To do:
In the records below, find the line that holds "Task: Click the sort". Restate it and every later line exactly, stopping at the end and skipping pictures.

Material for this task:
- - - - -

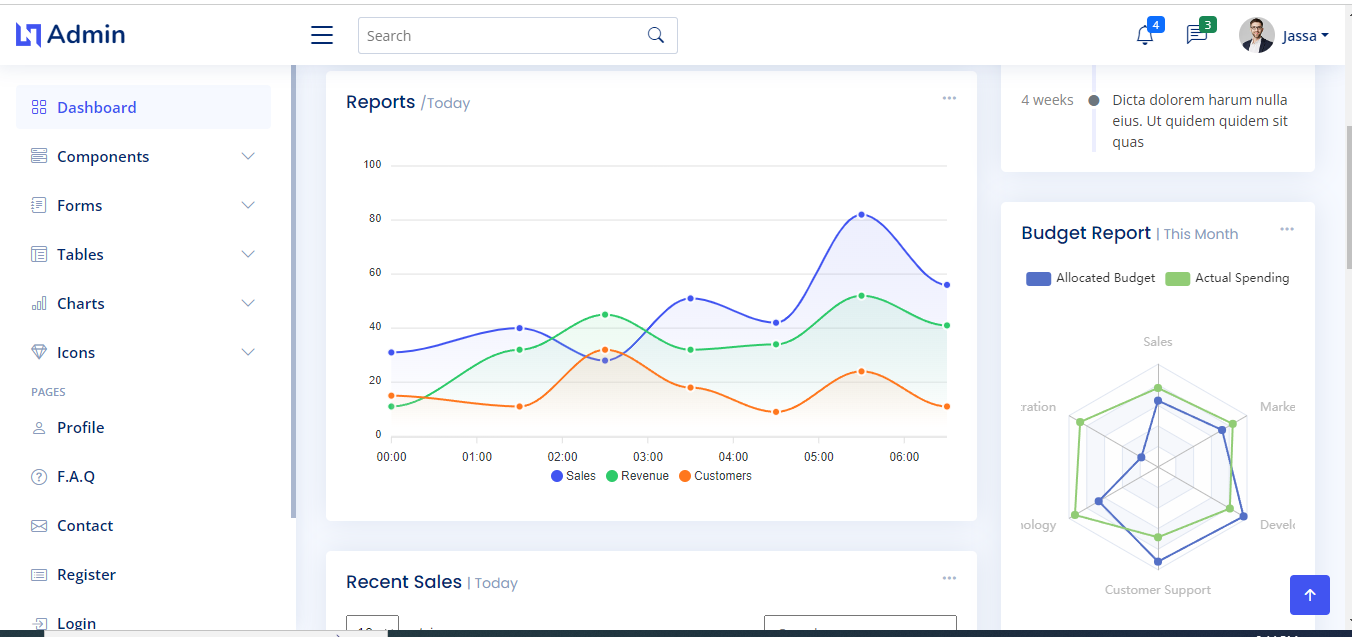Click the green Actual Spending color swatch
Image resolution: width=1352 pixels, height=637 pixels.
(x=1179, y=278)
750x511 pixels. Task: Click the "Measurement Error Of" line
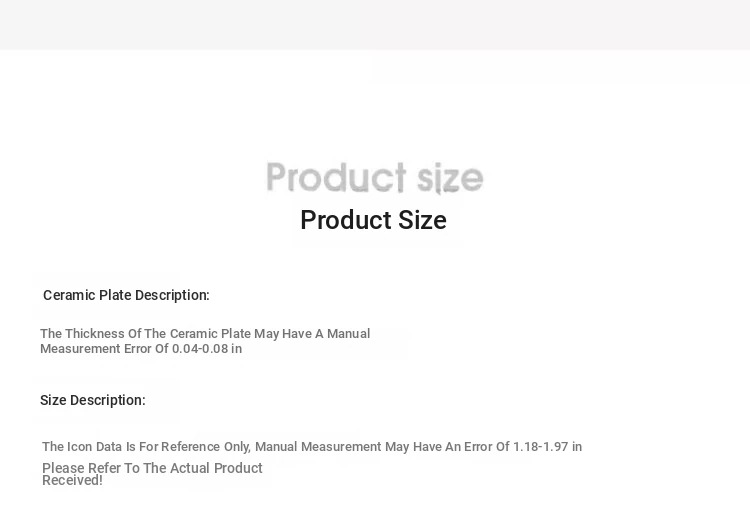[141, 349]
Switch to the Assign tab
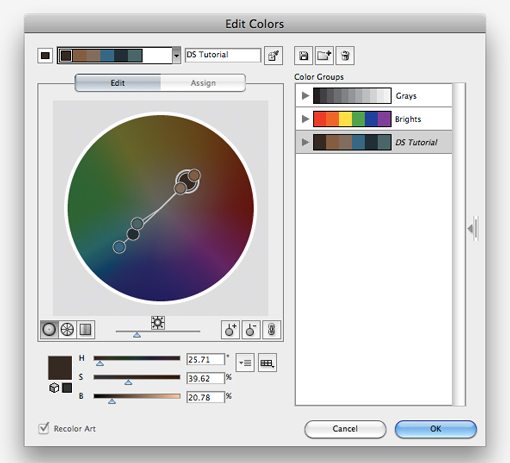Viewport: 510px width, 463px height. pyautogui.click(x=203, y=83)

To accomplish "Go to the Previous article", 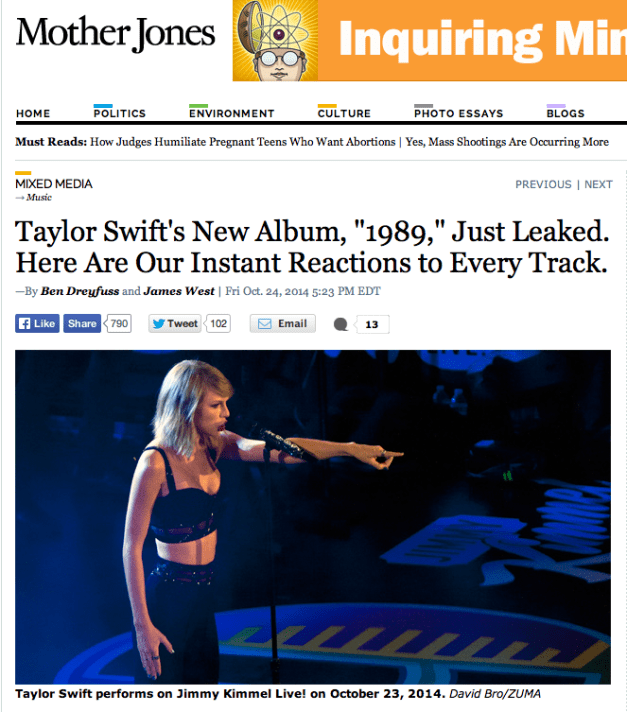I will [543, 184].
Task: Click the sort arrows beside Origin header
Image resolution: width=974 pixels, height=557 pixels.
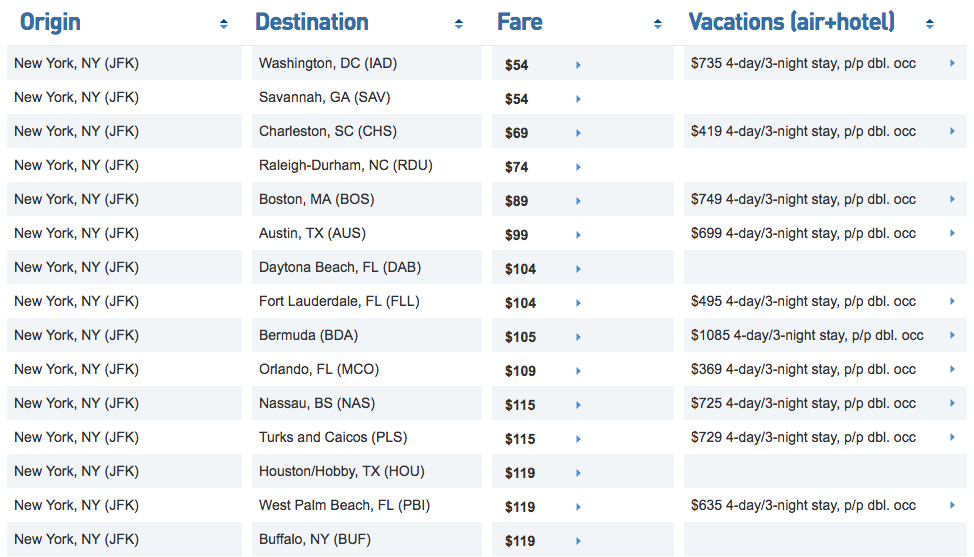Action: [224, 24]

- - - - -

Solution to the exercise:
Task: Click the sort arrows beside Origin header
Image resolution: width=974 pixels, height=557 pixels.
Action: [224, 24]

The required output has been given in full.